Le procureur général et ministre des Affaires juridiques, Anil Nandlall, a qualifié les retards dans le procès pour fraude électorale de « tentative orchestrée ».
Il s’est dit préoccupé par le fait qu’une nouvelle élection nationale approche et que « nous n’avons pas encore pris de décision concernant les accusations de fraude qui ont résulté des élections d’il y a quatre ans ».
Le procès pour fraude électorale, qui a débuté le 29 juillet et devait se terminer le 13 septembre, a connu plusieurs retards.
Le dernier retard a duré 30 jours après que le magistrat président Leron Daly soit parti en congé de maladie.

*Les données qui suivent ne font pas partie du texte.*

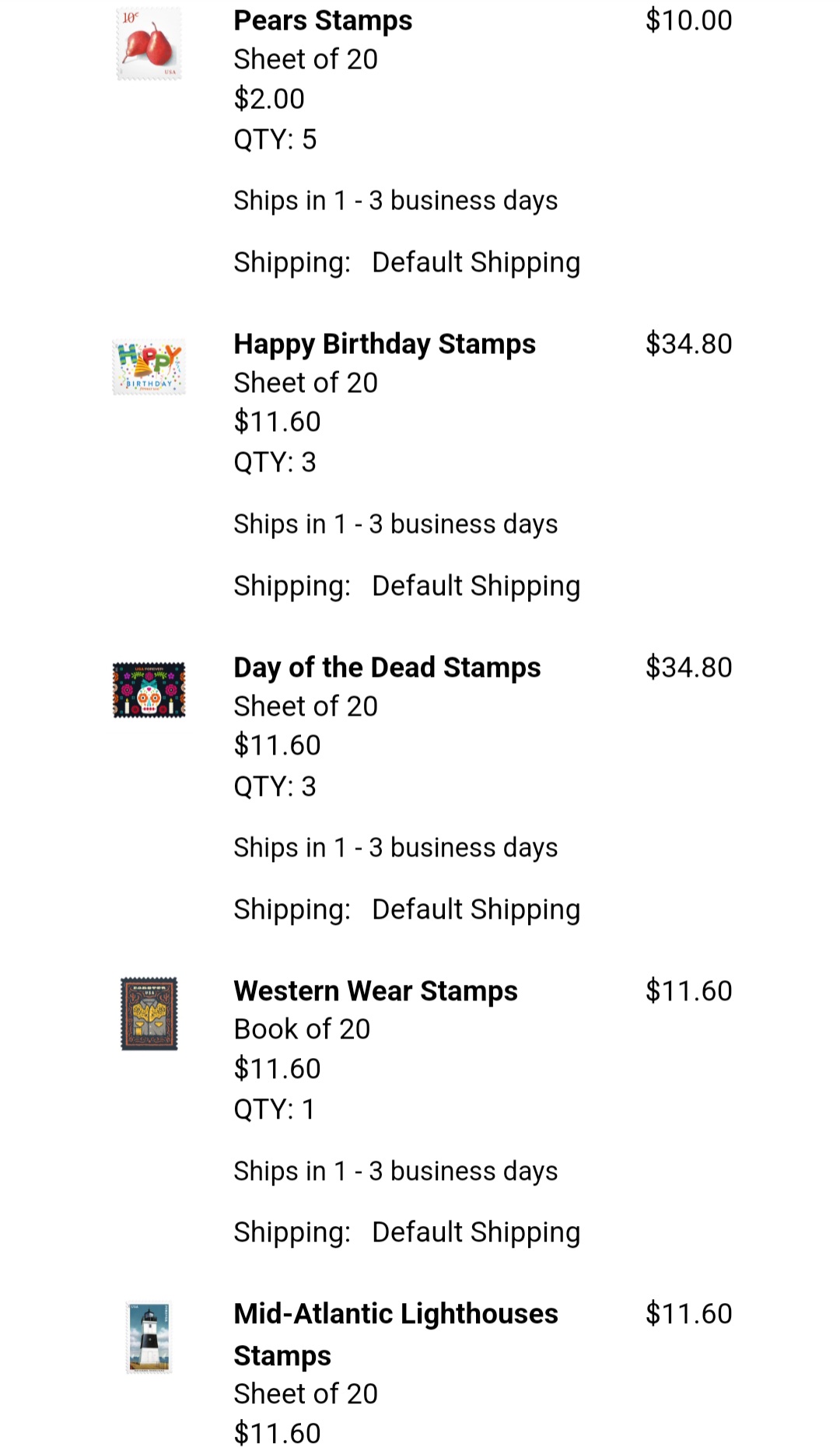Tap the QTY: 5 line for Pears

pos(275,140)
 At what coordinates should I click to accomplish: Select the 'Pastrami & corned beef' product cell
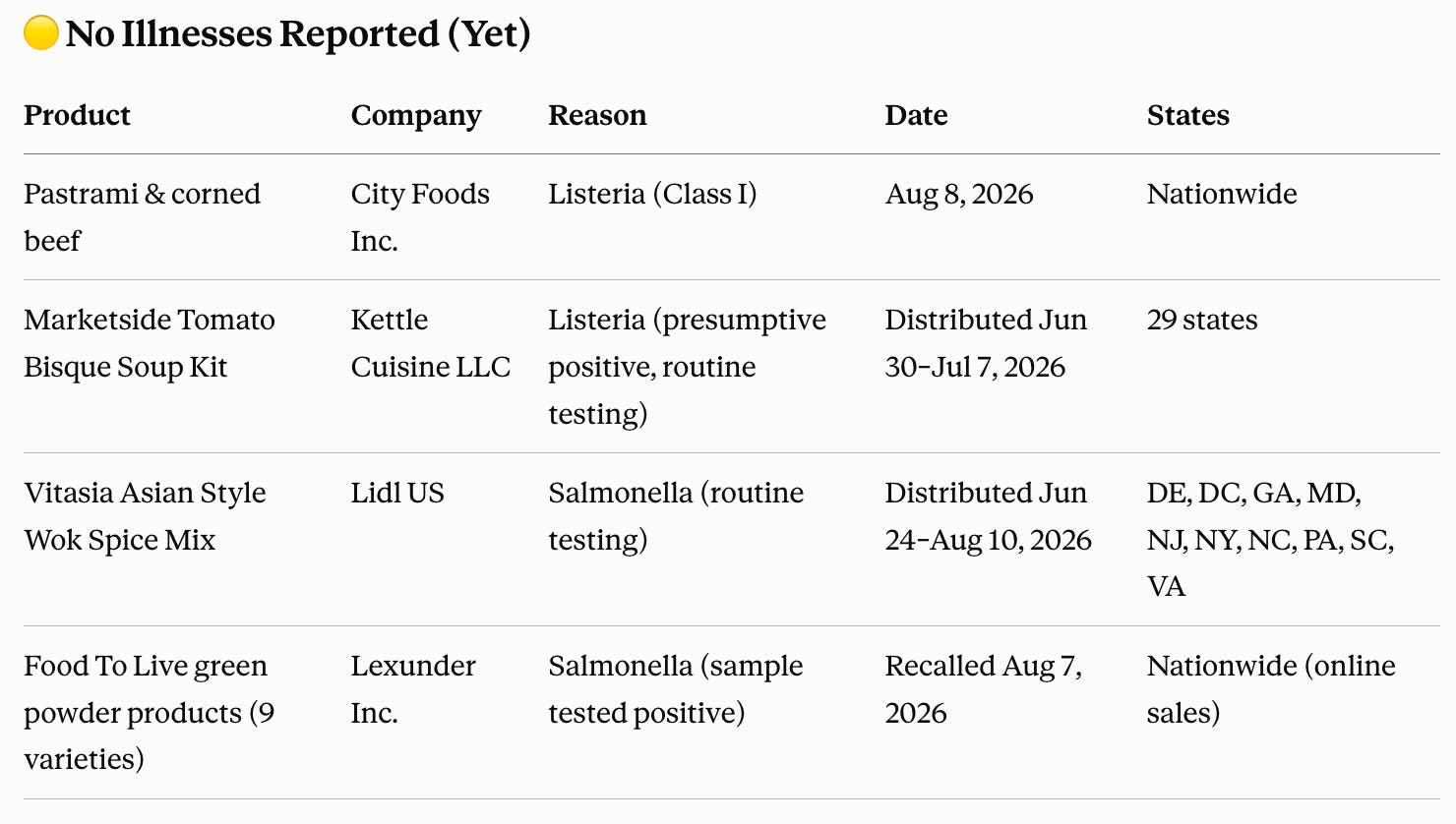click(x=142, y=217)
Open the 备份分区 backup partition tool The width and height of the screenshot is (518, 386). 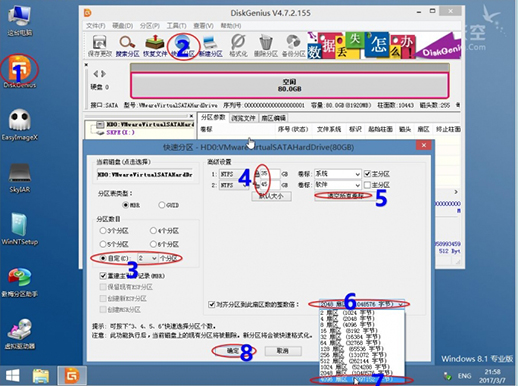click(x=294, y=46)
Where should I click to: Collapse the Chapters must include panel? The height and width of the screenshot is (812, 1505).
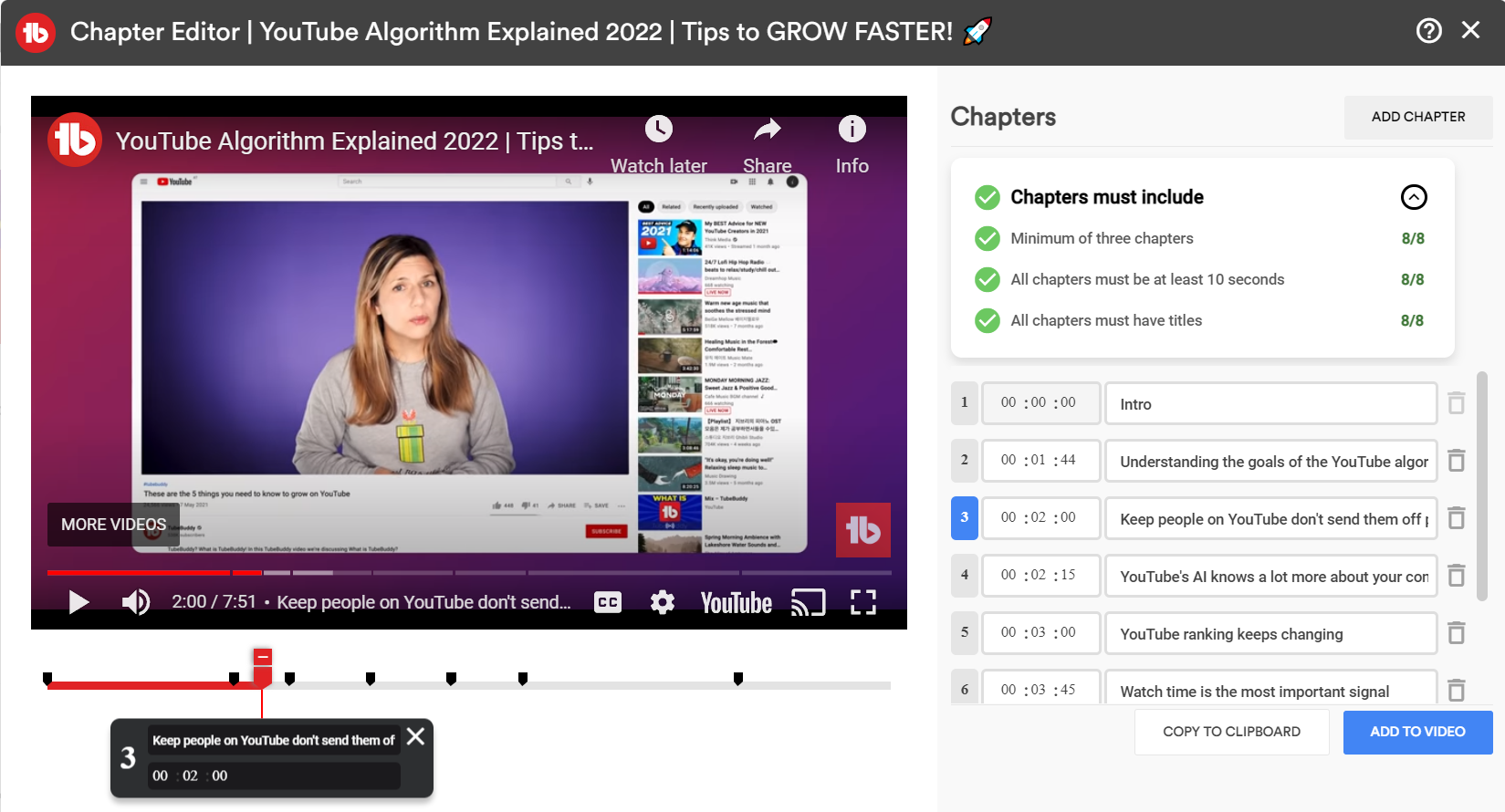point(1413,197)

L'affaire devait reprendre aujourd'hui mais elle a été à nouveau retardée car le magistrat est toujours en congé de maladie.
La séance est maintenant ajournée au 31 octobre.
Lors de son émission « Questions d’actualité », le procureur général a déploré les différents retards dans le démarrage du procès et maintenant, les retards actuels.
« Finalement, alors que nous avons senti que la voie était ouverte pour que le procès commence et se déroule avec une certaine célérité, bien que retardé, nous sommes maintenant confrontés à une série d'ajournements », a déclaré Nandlall.
Il a rappelé « la manière dont les différents magistrats ont déplacé ces affaires, à mon avis, dans une tentative claire de ne pas entendre ces affaires » et a rappelé l'intervention du directeur des poursuites publiques (DPP) pour écrire au chancelier afin de désigner un magistrat pour permettre un procès rapide.
« Nous en sommes maintenant là où nous en sommes », a déclaré Nandlall, soulignant que ces cas revêtent une importance publique majeure.
« Ce sont des cas d’importance nationale. La conduite des personnes qui ont été inculpées et qui sont devant les tribunaux a porté atteinte aux fondements mêmes du processus démocratique de ce pays. Cette conduite visait à modifier la volonté du peuple telle qu’exprimée par son vote. Cette conduite visait à faire dérailler les élections démocratiques de ce pays. Elle visait à mettre en place un gouvernement différent au lieu d’un gouvernement élu par le peuple. Ce ne sont pas des cas ordinaires, banals. Dans toute autre démocratie, le pouvoir judiciaire aurait accordé la plus haute priorité aux cas de ce type, mais malheureusement, ce n’est pas le cas en Guyane », a noté Nandlall.
Selon le procureur général, « le pouvoir judiciaire doit agir et agir rapidement pour rétablir sa crédibilité dans cette affaire ».
Il a ajouté que chaque Guyanais devrait être préoccupé par la situation actuelle, notant que « le devoir incombe au pouvoir judiciaire de mettre un terme à la situation et de le faire avec toute la rapidité nécessaire ».
Le procureur général a également précisé qu’il n’attaquait pas le pouvoir judiciaire.
« C’est mon devoir et cela fait partie de mes attributions de m’exprimer sur ces questions, même si je dois faire des commentaires francs », a-t-il noté.
« Je le fais cependant avec respect et je le fais sans attribuer de mauvaises intentions ou des arrière-pensées aux membres du pouvoir judiciaire », a-t-il ajouté.
Neuf personnes sont devant le tribunal pour fraude électorale. Il s'agit de l'ancien directeur du scrutin de la région 4, Clairmont Mingo; de l'ancien directeur général des élections (DG) Keith Lowenfield; de son ancienne adjointe, Roxanne Myers; de l'ancien président du Congrès national populaire/Réforme (PNCR), Volda Lawrence; de la militante du PNCR, Carol Smith-Joseph; et des employés de GECOM, Sheffern February, Enrique Livan, Michelle Miller et Denise Babb-Cummings.